*** Opening RECORDED INFORMATION ***

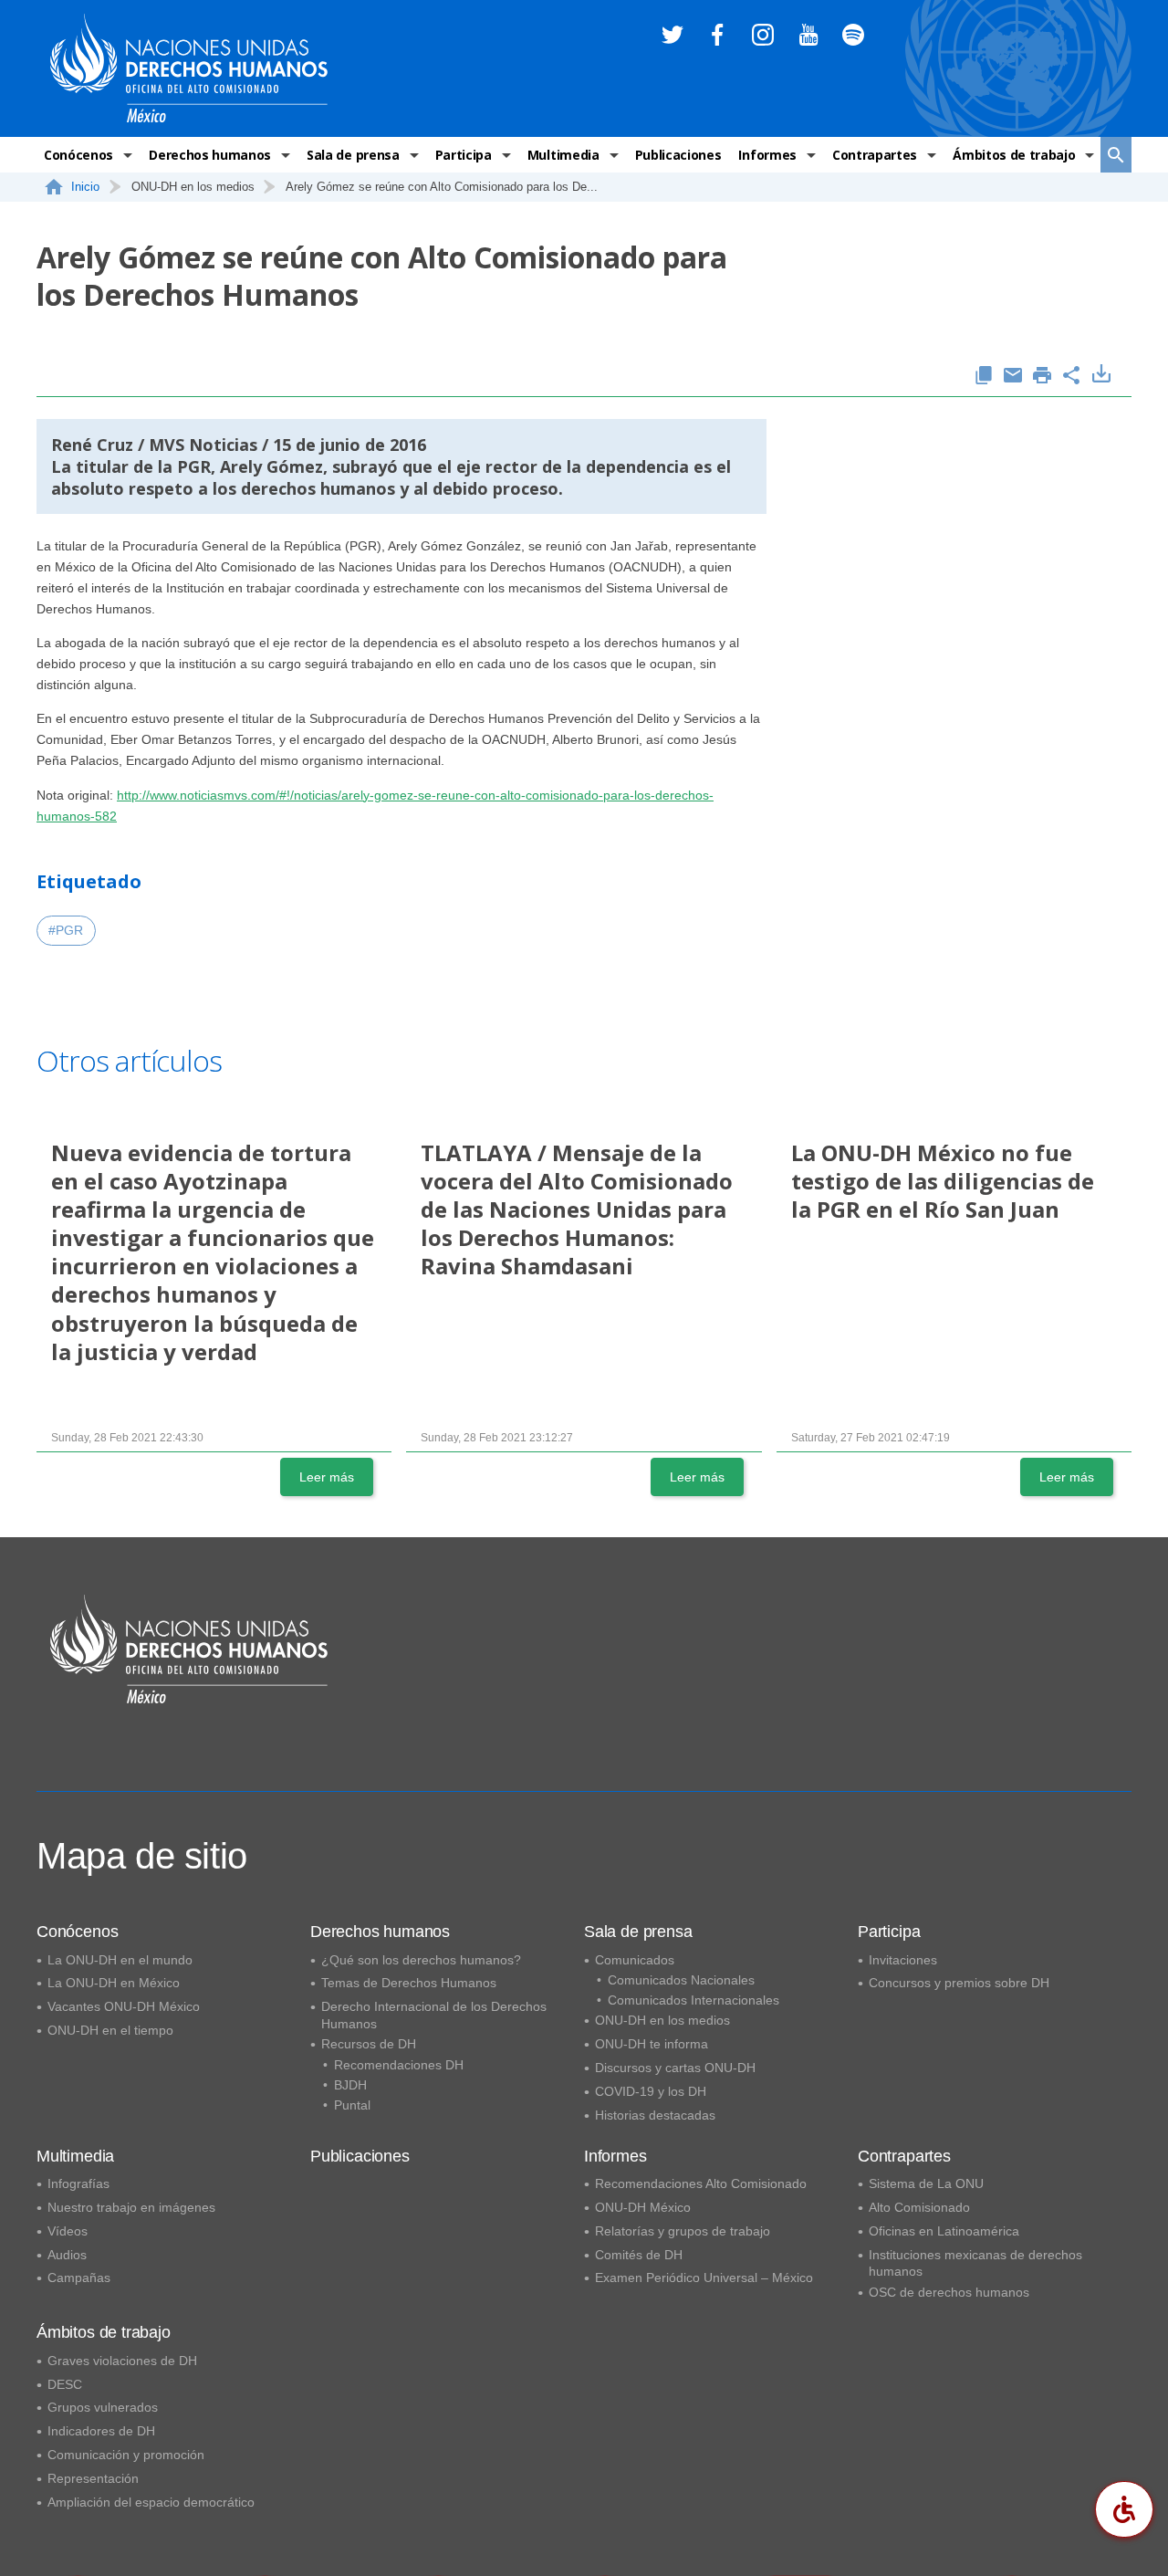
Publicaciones (678, 154)
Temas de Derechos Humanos (408, 1982)
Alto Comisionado (919, 2207)
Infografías (78, 2183)
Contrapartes (874, 154)
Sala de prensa (353, 154)
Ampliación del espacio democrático (151, 2502)
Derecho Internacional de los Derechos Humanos (434, 2015)
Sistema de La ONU (926, 2183)
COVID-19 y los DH (650, 2091)
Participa (463, 154)
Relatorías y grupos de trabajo (682, 2231)
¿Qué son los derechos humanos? (421, 1960)
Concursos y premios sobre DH (959, 1982)
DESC (64, 2384)
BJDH (350, 2085)
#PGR (65, 930)
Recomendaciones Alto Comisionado (701, 2183)
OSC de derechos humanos (949, 2292)
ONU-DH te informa (651, 2044)
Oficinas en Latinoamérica (944, 2231)
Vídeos (67, 2231)
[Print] (1042, 376)
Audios (67, 2254)
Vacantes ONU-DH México (123, 2006)
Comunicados (634, 1960)
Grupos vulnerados (102, 2407)
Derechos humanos (210, 154)
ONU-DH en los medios (662, 2020)
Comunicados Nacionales (681, 1980)
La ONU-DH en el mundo (120, 1960)
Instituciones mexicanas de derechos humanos (975, 2263)
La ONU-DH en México (113, 1982)
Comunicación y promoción (125, 2454)
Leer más (326, 1477)
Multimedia (563, 154)
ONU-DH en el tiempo (110, 2030)
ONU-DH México (643, 2207)
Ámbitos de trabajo (1014, 154)
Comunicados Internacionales (693, 2000)
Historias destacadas (655, 2115)
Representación (93, 2478)
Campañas (78, 2277)
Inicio (85, 187)
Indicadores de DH (101, 2431)
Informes (767, 154)
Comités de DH (639, 2254)
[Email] (1012, 376)
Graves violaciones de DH (122, 2360)
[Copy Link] (983, 376)
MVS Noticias (203, 445)
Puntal (352, 2105)
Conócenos (78, 154)
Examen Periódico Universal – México (704, 2277)
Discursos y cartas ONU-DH (675, 2067)
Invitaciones (903, 1960)
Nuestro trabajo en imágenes (131, 2207)
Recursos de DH (368, 2044)
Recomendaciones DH (399, 2065)
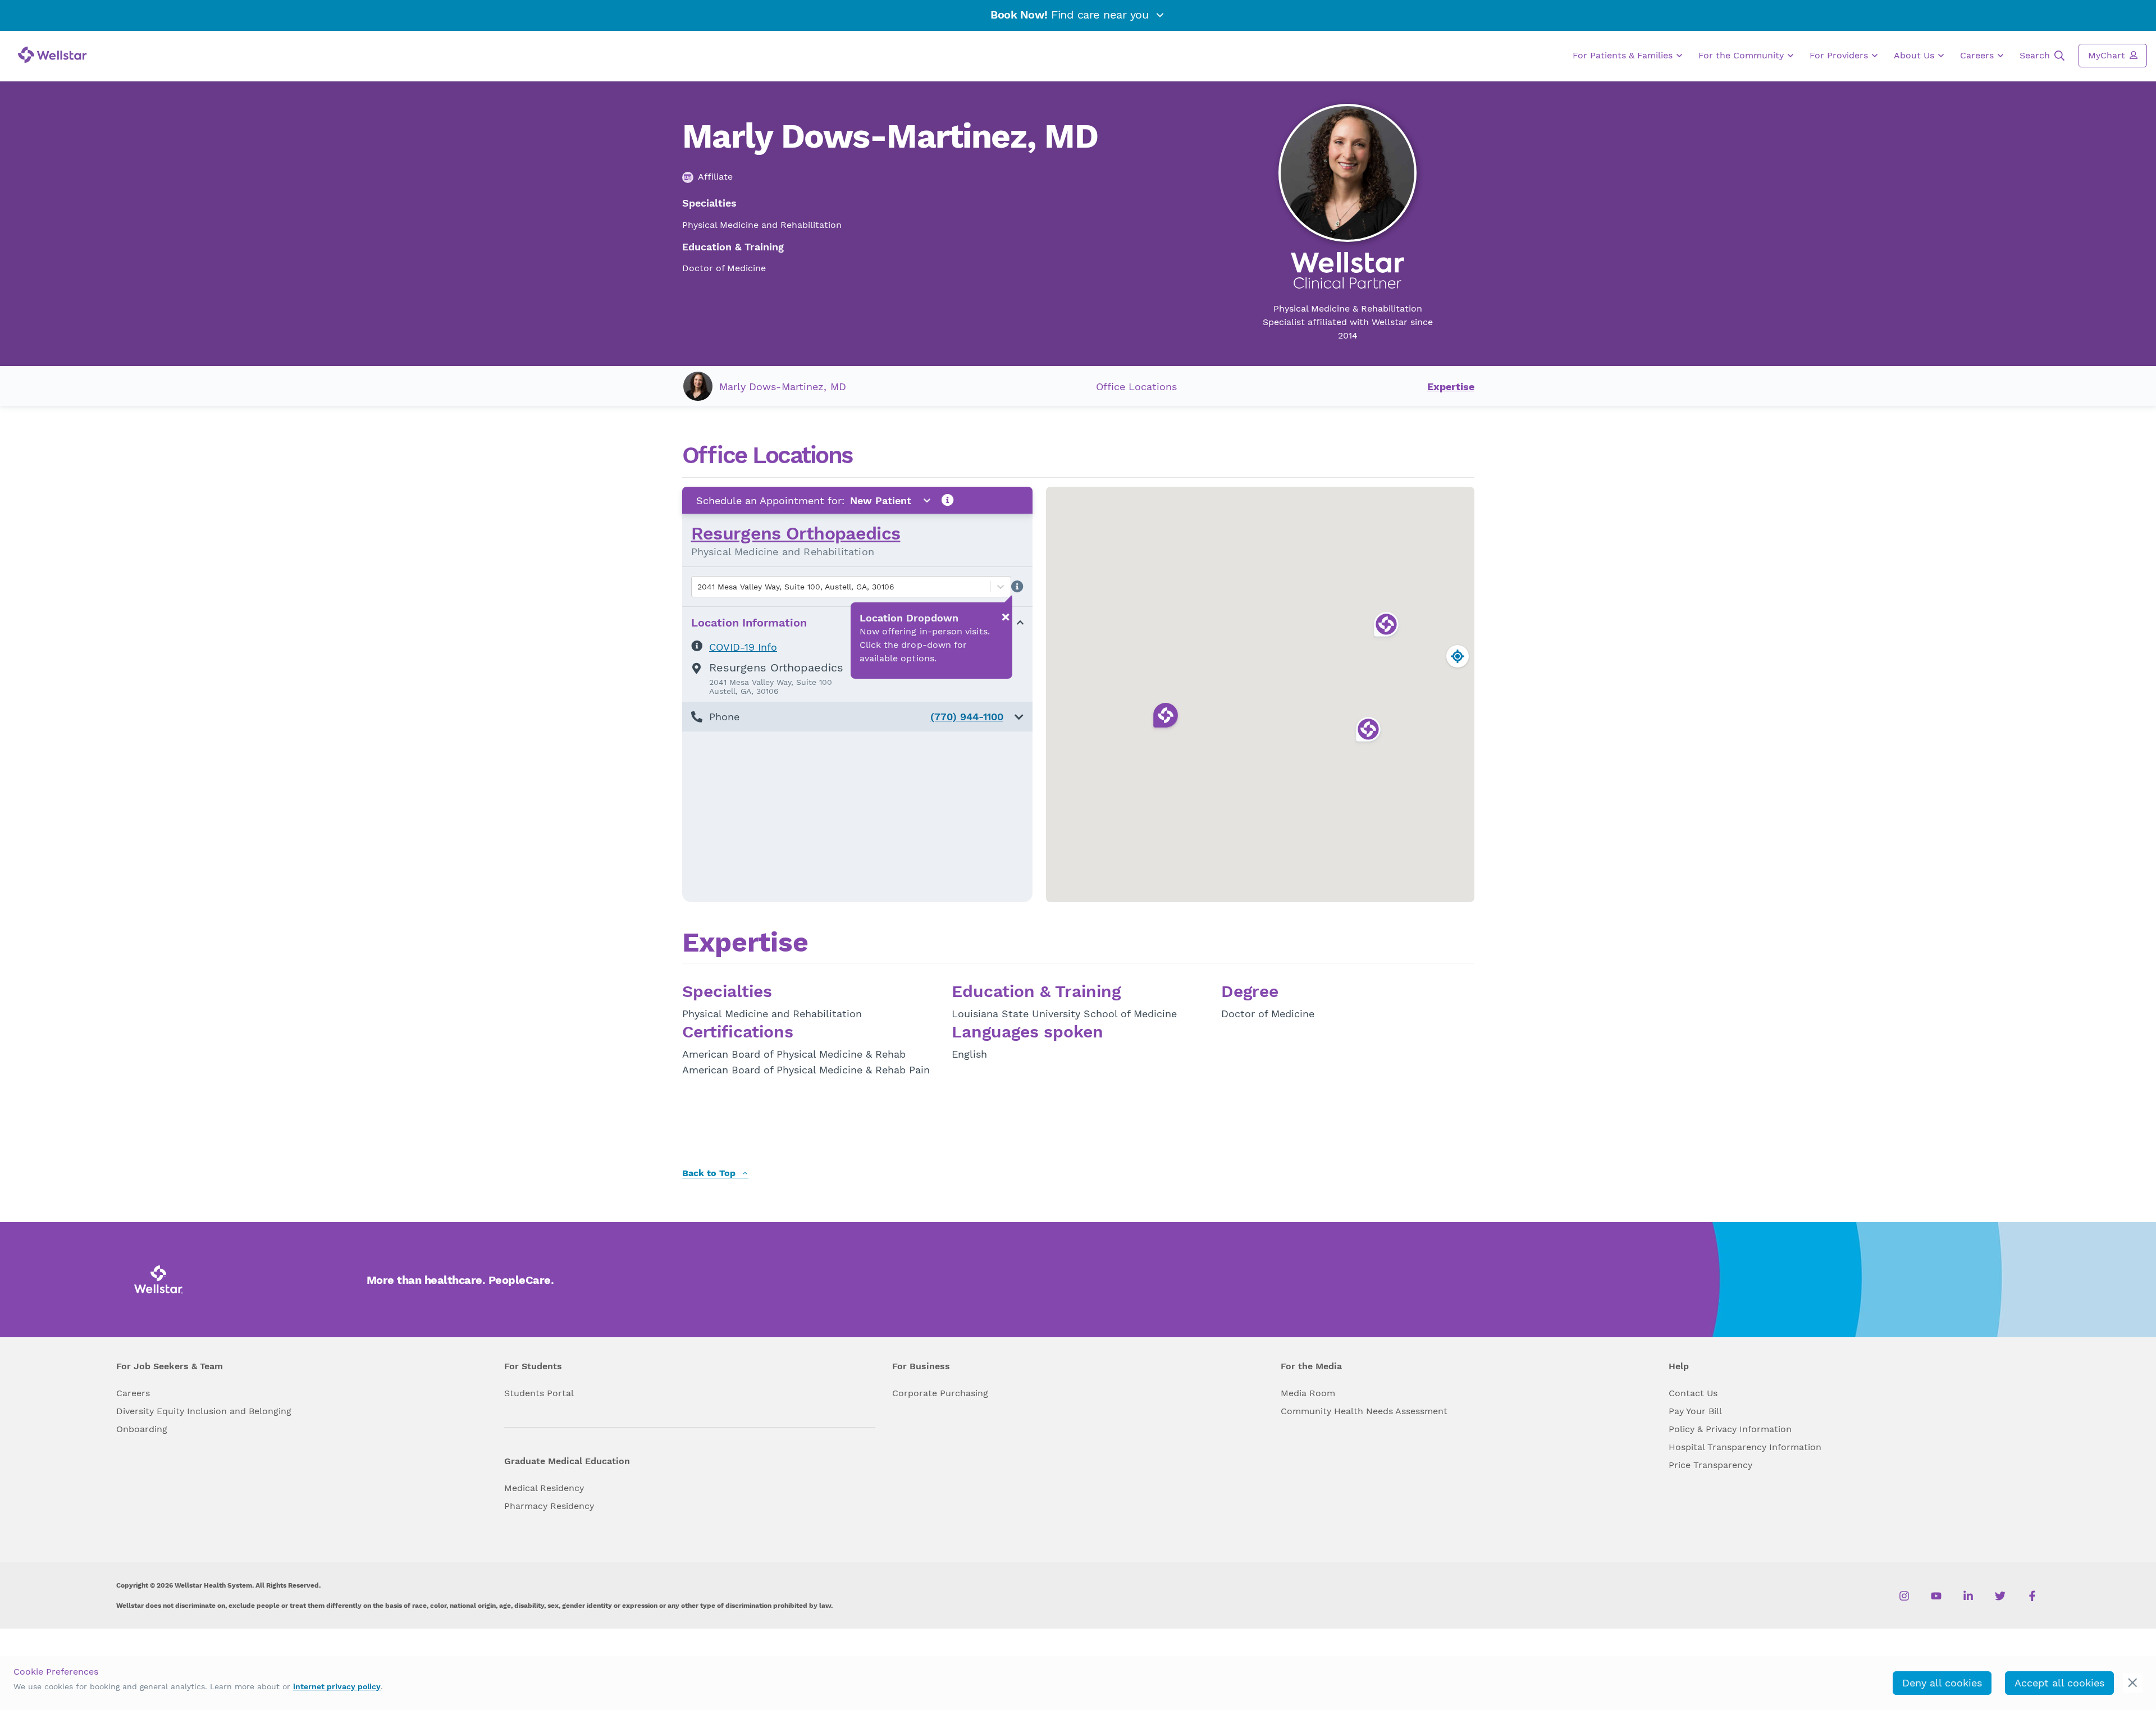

*** Closing RECORDED INFORMATION ***

◆ AIM OF THE EXERCISE: Copy all the entries above exactly as they stand, except for the pictures.

◆ ANSWER SPACE:
Publicaciones (678, 154)
Temas de Derechos Humanos (408, 1982)
Alto Comisionado (919, 2207)
Infografías (78, 2183)
Contrapartes (874, 154)
Sala de prensa (353, 154)
Ampliación del espacio democrático (151, 2502)
Derecho Internacional de los Derechos Humanos (434, 2015)
Sistema de La ONU (926, 2183)
COVID-19 y los DH (650, 2091)
Participa (463, 154)
Relatorías y grupos de trabajo (682, 2231)
¿Qué son los derechos humanos? (421, 1960)
Concursos y premios sobre DH (959, 1982)
DESC (64, 2384)
BJDH (350, 2085)
#PGR (65, 930)
Recomendaciones Alto Comisionado (701, 2183)
OSC de derechos humanos (949, 2292)
ONU-DH te informa (651, 2044)
Oficinas en Latinoamérica (944, 2231)
Vídeos (67, 2231)
[Print] (1042, 376)
Audios (67, 2254)
Vacantes ONU-DH México (123, 2006)
Comunicados (634, 1960)
Grupos vulnerados (102, 2407)
Derechos humanos (210, 154)
ONU-DH en los medios (662, 2020)
Comunicados Nacionales (681, 1980)
La ONU-DH en el mundo (120, 1960)
Instituciones mexicanas de derechos humanos (975, 2263)
La ONU-DH en México (113, 1982)
Comunicación y promoción (125, 2454)
Leer más (326, 1477)
Multimedia (563, 154)
ONU-DH en el tiempo (110, 2030)
ONU-DH México (643, 2207)
Ámbitos de trabajo (1014, 154)
Comunicados Internacionales (693, 2000)
Historias destacadas (655, 2115)
Representación (93, 2478)
Campañas (78, 2277)
Inicio (85, 187)
Indicadores de DH (101, 2431)
Informes (767, 154)
Comités de DH (639, 2254)
[Email] (1012, 376)
Graves violaciones de DH (122, 2360)
[Copy Link] (983, 376)
MVS Noticias (203, 445)
Puntal (352, 2105)
Conócenos (78, 154)
Examen Periódico Universal – México (704, 2277)
Discursos y cartas ONU-DH (675, 2067)
Invitaciones (903, 1960)
Nuestro trabajo en imágenes (131, 2207)
Recursos de DH (368, 2044)
Recomendaciones DH (399, 2065)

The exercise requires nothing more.